My partner is researching for a new project on the Sistine Chapel. Michelangelo, who painted the frescoes on the chapel’s ceiling, spent his artistic career trying to avoid expressing any political allegiances, because Rome and Florence were constantly in turmoil – two competing city-states vying for power. Best to keep your head down and concentrate on the work. He wrote letters throughout his life to all his family urging them not to get embroiled in any politics. But Michelangelo actually had a career that was constantly in service to the propaganda of someone, despite his misgivings on having too much public allegiance in times of radical change. There was a period of his life where he had to defend Florence from the Pope and his armies – at one point designing the Florentine battlements. After Florence fell to Rome, the Pope decided to continue commissioning him, and again in need of a patron Michelanglo accepted. 

Even an artist dedicated to not committing to political powers can find themselves forced to make calls. There’s no avoiding it.

Sometimes staying out of things is not much of an option, even if we should tell ourselves it is. And sometimes saying nothing is political.

Drawings for the fortifications of Florence, made in 1528-9. (Casa Buonarotti, Florence, Italy)

Corporations and their ethics

Art-making for a public audience usually interfaces with larger infrastructure. Let’s think about Fossil Free Books, a collective of writers and book-workers who believe a fossil fuel free, genocide free book industry is possible. The group was troubled by the fact that the sponsor of several major literary festivals was also profiting from the arms trade. Many authors, from the collective and beyond, announced they would withdraw their labour from these literary events until the sponsor divested from the arms. When given the choice between art or arms, the sponsor dropped all its support of literary festivals in the UK. (Sponsorship won’t love you back).

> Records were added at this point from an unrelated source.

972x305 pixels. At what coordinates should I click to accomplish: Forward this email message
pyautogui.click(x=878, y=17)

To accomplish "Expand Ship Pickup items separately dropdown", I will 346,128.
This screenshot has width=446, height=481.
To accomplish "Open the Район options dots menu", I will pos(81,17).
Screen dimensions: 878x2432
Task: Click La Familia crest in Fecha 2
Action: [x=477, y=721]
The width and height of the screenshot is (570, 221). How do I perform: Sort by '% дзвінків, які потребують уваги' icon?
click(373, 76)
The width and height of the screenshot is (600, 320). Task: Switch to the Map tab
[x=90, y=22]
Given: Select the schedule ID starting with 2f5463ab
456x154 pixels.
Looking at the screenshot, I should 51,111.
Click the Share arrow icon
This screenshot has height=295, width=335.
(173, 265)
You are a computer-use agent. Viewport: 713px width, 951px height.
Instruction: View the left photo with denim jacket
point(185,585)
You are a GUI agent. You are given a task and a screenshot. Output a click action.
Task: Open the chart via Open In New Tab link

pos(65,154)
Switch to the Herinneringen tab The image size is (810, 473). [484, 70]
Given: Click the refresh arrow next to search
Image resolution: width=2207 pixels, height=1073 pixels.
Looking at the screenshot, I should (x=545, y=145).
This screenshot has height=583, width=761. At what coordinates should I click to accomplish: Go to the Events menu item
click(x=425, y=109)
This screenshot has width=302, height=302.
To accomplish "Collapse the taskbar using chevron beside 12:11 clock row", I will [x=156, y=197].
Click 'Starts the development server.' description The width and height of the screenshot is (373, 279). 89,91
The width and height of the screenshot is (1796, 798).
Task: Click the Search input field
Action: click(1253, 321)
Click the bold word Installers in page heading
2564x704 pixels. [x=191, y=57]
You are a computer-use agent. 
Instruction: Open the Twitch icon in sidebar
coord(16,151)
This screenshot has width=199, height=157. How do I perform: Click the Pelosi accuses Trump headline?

In much mainstream media, blame for this fell upon the activists, those writers who had pointed out the situation and articulated a moral response; the sponsor, keeping their “business investments as usual”, wasn’t seen as the bad-faith actor here.

“In naming a problem, you become the problem,” as Sara Ahmed tells us. And being marked as the problem in the current landscape might feel frightening. It might feel safer to ignore the problem, but of course the next question then is: safer for whom? We don’t make art in a vacuum, and tomorrow’s politics are coming for us.

However, early career artists reading this need not despair. 

Artists allied to activist communities can be looked after by their number – for a recent instance, Queers For Palestine organised a grassroots communal boycott of National Student Pride, and artists who lost their fees through withdrawing their labour were remunerated from the collective strike fund. This boycott resulted in the positive and tangible change of NSP returning their investments and committing to greater solidarity.

Taking any size action can feel much more positive than waiting things out. Everyone is learning. Join communities, join up with others and lend amplification to those artists and activists already speaking out.

The interests of the disenfranchised, of the environment, of the many, are not in safe hands within current power structures. One thing seems certain – we increasingly need activism (as well as other tools of community, understanding and change) to ensure we still have a world to make art in.


Biography

Rose Biggin is a writer and theatre artist based in London and a member of Chisenhale Dance Space. Her most recent project is alt. opera Star Quality (Cockpit Theatre 2024) and she is the author of an academic book about immersive theatre (Palgrave), a forthcoming fiction collection (Newcon Press), and two novels.